We did go to the market before going back to the boats purchasing vegetables cheaply and Nori bought her squid there at a more reasonable price.
The next day I went ashore where two of the guides had a turf war over who would escort me to the central market to get some vegs. It is sad that there are more of them than us as they really want to interact one on one with us and like to practice their English and love to explain everything to us.
Ady won the privilege to take me. She was 24 and a little older than the others and is married to a teacher. She had a 4 year old daughter who had had a fever 2 years ago and as is the way in these countries had died—it is so sad to hear these stories from these lovely people.
She took me to her home which was large with ceramic tiled floors. The room as you entered the house had a very ornate couch and arm chairs which we sat on. Most of the other rooms had little or no furniture. The room with the TV and computer had a woven mat on the floor which obviously was where they sat. I had the impression that you saved and furnished one room at a time as you could afford it. She wants to be a teacher and is saving for the equivalent of $7500 to get on the list to be employed as a civil servant. Her husband had paid $5500 several years ago for the coveted government job from which you would be guaranteed a job for life and a pension to follow but the price has gone up. She told me that people sold their house and their land to get enough money to pay. The salary is then $100 a month so after 6 years you would start to go ahead but your salary would rise as time went on. The corruption in Indonesia is rampant and with this system I am sure it will continue as once you get your government job you are certainly not going to try and campaign for change.
She offered me tea but the Muslims are all fasting now for Ramadan and it is embarrassing to eat or drink while they sit not having anything. They can only eat and drink from sunset to sunrise for the month of August. The children are off school and the adults work part of the day and seem to spend the rest of the day sitting in groups talking, playing cards or sleeping. They cannot even drink water which given the climate seems almost dangerous and certainly is not conducive to productivity. The mosques play their recorded chanting starting at 3 30am which makes it hard to get a nights sleep.
Wakatobi Islands had apparently received a lot of money from the government for the Sail Indonesia Rally to showcase the islands.
We all get 100 liters of fuel when we arrive and the guides and rally festivities are free. We also got a bag and tshirts each but I am sure a lot of the money was pocketed by those in charge. The girls told us they have been promised $40 each for the 3 weeks they are employed. They have had $5 each so far and hope they will see the rest at the end—I sincerely hope so as they are so earnest and try so hard to make us comfortable.
Cats Paw 1V returned to the anchorage and we had a pleasant evening with them—it was great to catch up again.

· · · ·

WHAT NEEDS TO BE DONE
Quote the passage from the Indonesia travel account starting with "She offered me" and going on through "a nights sleep.".

ROWS
· · · ·

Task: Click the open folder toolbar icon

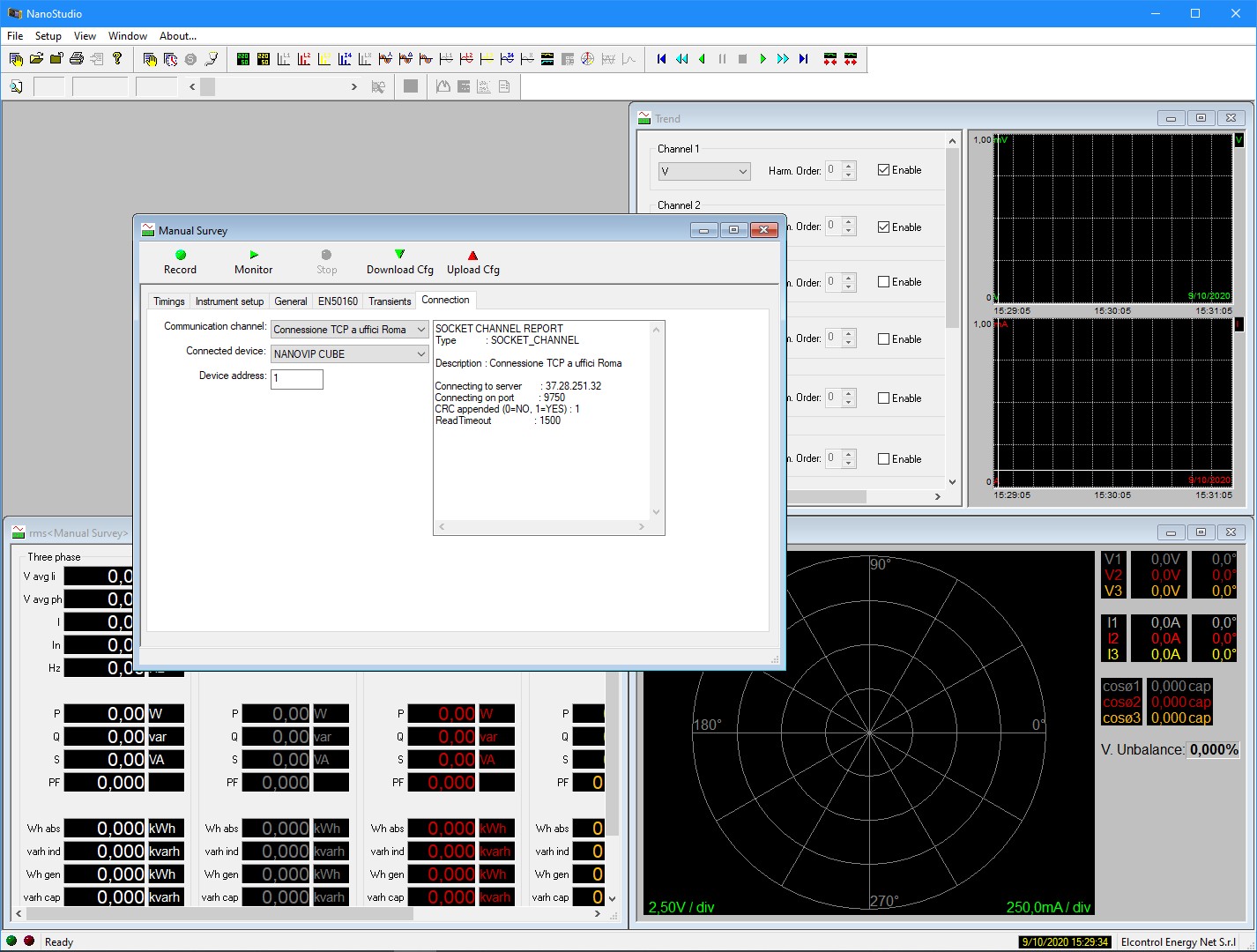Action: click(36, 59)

· · · ·

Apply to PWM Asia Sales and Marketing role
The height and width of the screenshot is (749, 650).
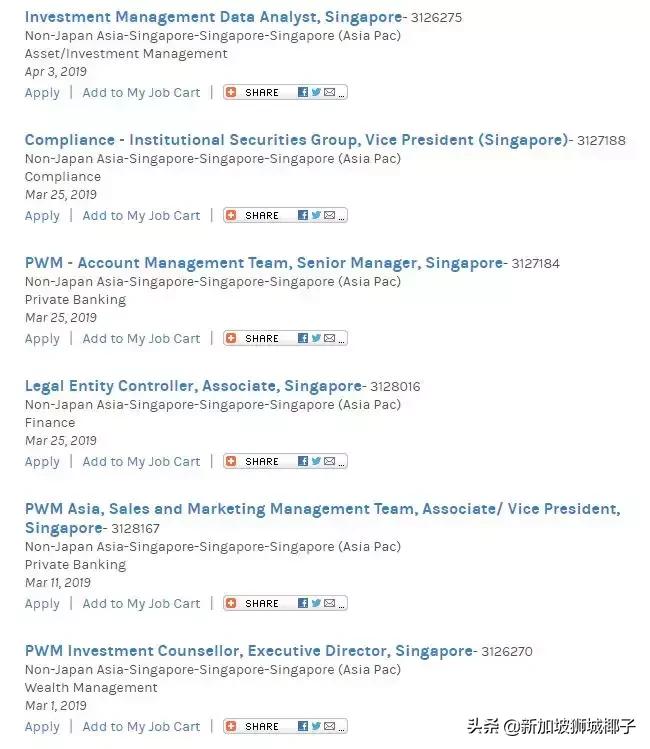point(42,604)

· · · ·

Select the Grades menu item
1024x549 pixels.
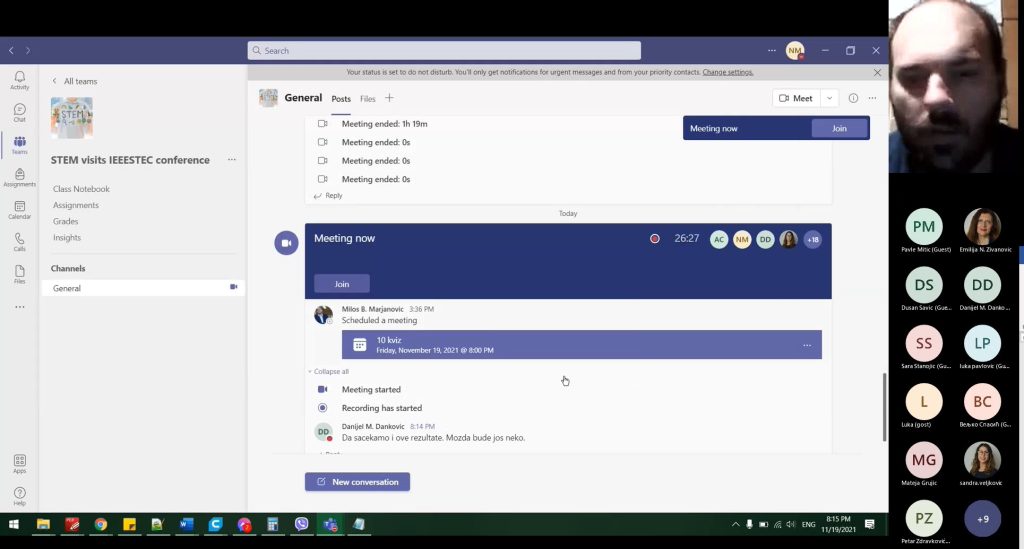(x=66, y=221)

· · · ·

COMPLETE RESPONSE
She offered me tea but the Muslims are all fasting now for Ramadan and it is embarrassing to eat or drink while they sit not having anything. They can only eat and drink from sunset to sunrise for the month of August. The children are off school and the adults work part of the day and seem to spend the rest of the day sitting in groups talking, playing cards or sleeping. They cannot even drink water which given the climate seems almost dangerous and certainly is not conducive to productivity. The mosques play their recorded chanting starting at 3 30am which makes it hard to get a nights sleep.